Ich gehe mit meiner Familie seit meiner Geburt jedes Jahr an denselben Ort in Südfrankreich, um Ferien zu machen. In dem malerischen Dorf in den Bergen wollen wir einfach nur die Natur genießen. Die ersten 15 Jahre hat das super geklappt. Doch ab einem gewissen Punkt wurden die Auswirkung des Klimawandels mit jedem Jahr sichtbarer. Das erste Jahrhundert-Hochwasser des kleinen Dorfbaches, das Geländewägen und Gartenhütten mit sich riss, ließ uns im Sommer eine verwüstete Landschaft vorfinden. Der erste Waldbrand meines Lebens in Sichtweite unseres Dorfes und die Angst, so vieles durch diese Naturgewalt zu verlieren. Das Geräusch von Löschflugzeugen über unseren Köpfen und die ständige Bereitschaft, ins Auto zu springen, um den Flammen zu entfliehen, wurde in den letzten Jahren Lebensrealität. Was für uns in Freiburg noch unvorstellbar ist, wurde dieses Jahr in den Ferien ein Dauerthema: Das erste Mal gab es über längere Zeit kein Trinkwasser mehr. Die Furcht, an einem Sonntag in keinem offenen Laden mehr Wasser zu finden, war für mich eine komplett neue Erfahrung. Unsere 90jährige Nachbarin – eine leidenschaftliche Gärtnerin, die normalerweise den Großteil ihrer Nahrung aus dem eigenen Garten bezieht – empört sich, dass sie dieses Jahr das erste Mal in ihrem langen Leben fast nichts zu ernten hat. Alles tot. Die Pflanzen verbrannt von der nicht enden wollenden Hitze.

Leute aus Kenia, Spanien oder Kambodscha könnten sicher noch ganz andere Geschichten darüber erzählen, was Klimakrise bedeutet. Dass sie real ist, schon längst da, und vor allem lebensbedrohlich.
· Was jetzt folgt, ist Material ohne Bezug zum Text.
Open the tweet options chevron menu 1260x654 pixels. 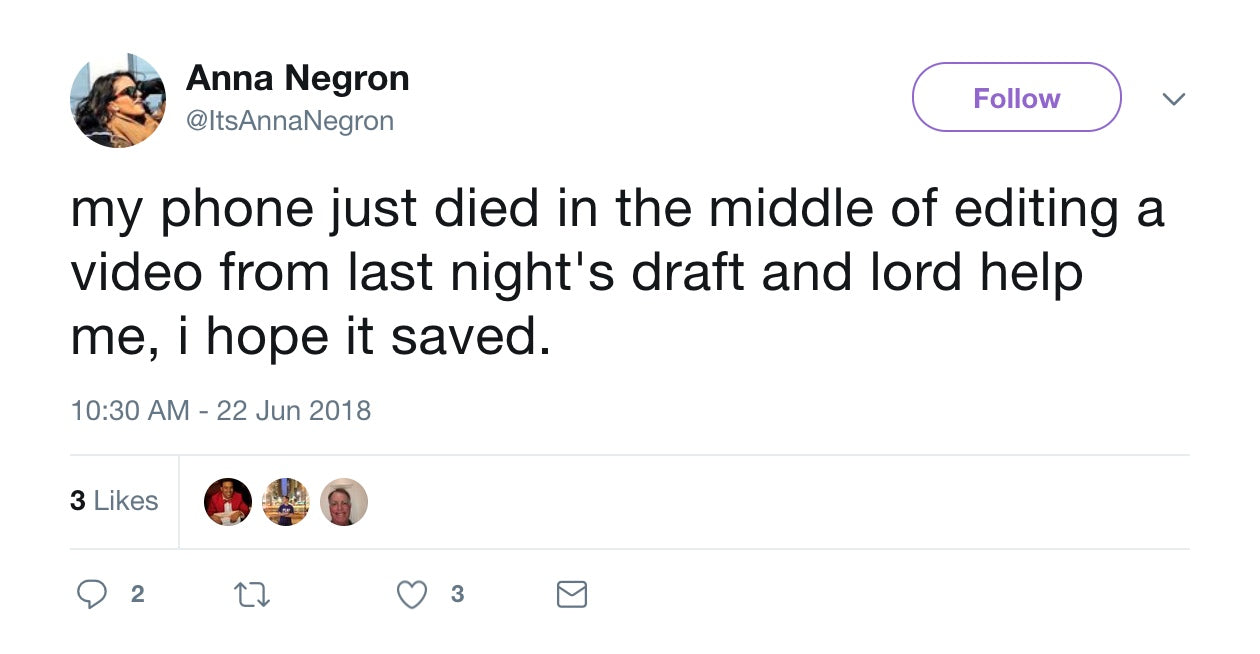[1173, 99]

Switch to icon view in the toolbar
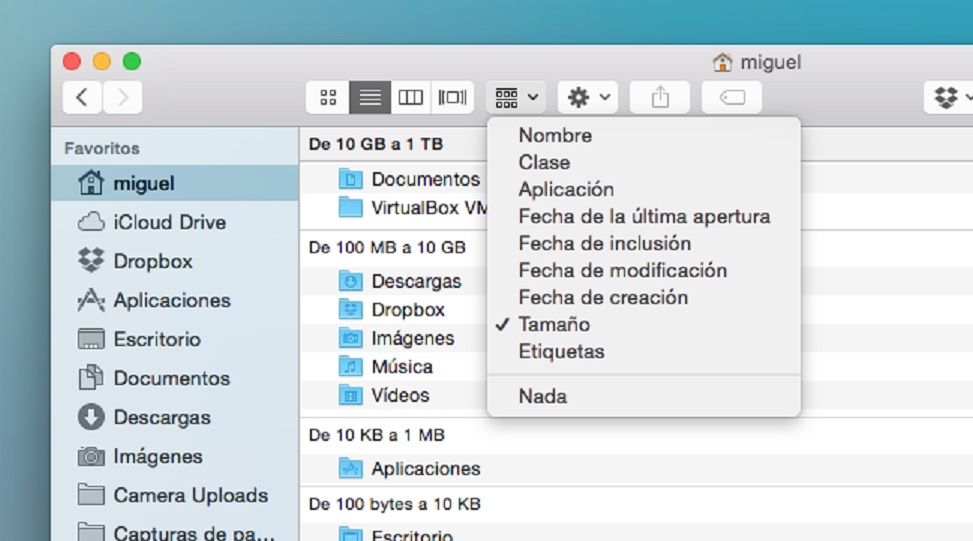coord(328,97)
Ich habe lange nachgedacht, ob ich mich der Letzten Generation anschließe. Ob ich diese Aktionsform für die Richtige halte. Dafür habe ich zurückgeschaut, auf all das, was ich selbst schon versucht habe und auf all das, was so viele Leute vor mit versucht haben. Auf meine Schulzeit und die Fragen, die mir dort nicht beantwortet wurden. Ich habe mich umgeschaut und die vielen Menschenleben gesehen, die durch die Klimakrise bedroht sind. Und ich musste an die Inhalte meines Studiums denken. Die vielen Stunden, die unsere Professor*innen uns in wissenschaftlicher Ausführlichkeit die erschreckenden Ausmaße der Klimakrise erklärt haben. Die Statistiken, mit den Zahlen, Balken und Kurven, alle rapide steigend und im roten Bereich. Fragen Sie sich bitte ehrlich: Wie hätten Sie sich an meiner Stelle entschieden? Für mich gab es nur eine richtige Antwort: Angesichts der aktuellen Situation, in der wir uns befinden und aufgrund der Katastrophe, auf die wir zusteuern, wäre es verantwortungslos, diese Chance nicht zu ergreifen. Es wäre verantwortungslos, nicht alles zu versuchen, was ich mit meinem Gewissen vereinen kann, um das zu schützen, was mir am meisten am Herzen liegt. Das Leben und die Demokratie. Beides ist in einer Welt mit Erwärmungen von 4 – 5 Grad nicht möglich!


Ich hatte und habe mit meinem Engagement nicht den Anspruch, die Welt zu retten. Auch die letzte Generation in Deutschland wird dieser großen Aufgabe nicht gerecht. Was aber die Welt verändern kann, ist, wenn wir alle die Hoffnung nicht aufgeben und stattdessen jede Person von uns das zu einem positiven Wandel beiträgt, was in ihrer Macht steht – in jedem Dorf, auf der ganzen Welt! Ich sah meinen Platz in der weltweiten Bewegung für eine bessere Welt eine Zeit lang bei der Letzten Generation und bin noch immer der Ansicht, dass mein Handeln nicht verwerflich war. Ich hoffe sehr, ich und Sie alle finden Ihren Platz in diesem für uns alle und zukünftige Generationen so wichtigen Lebenskampf!"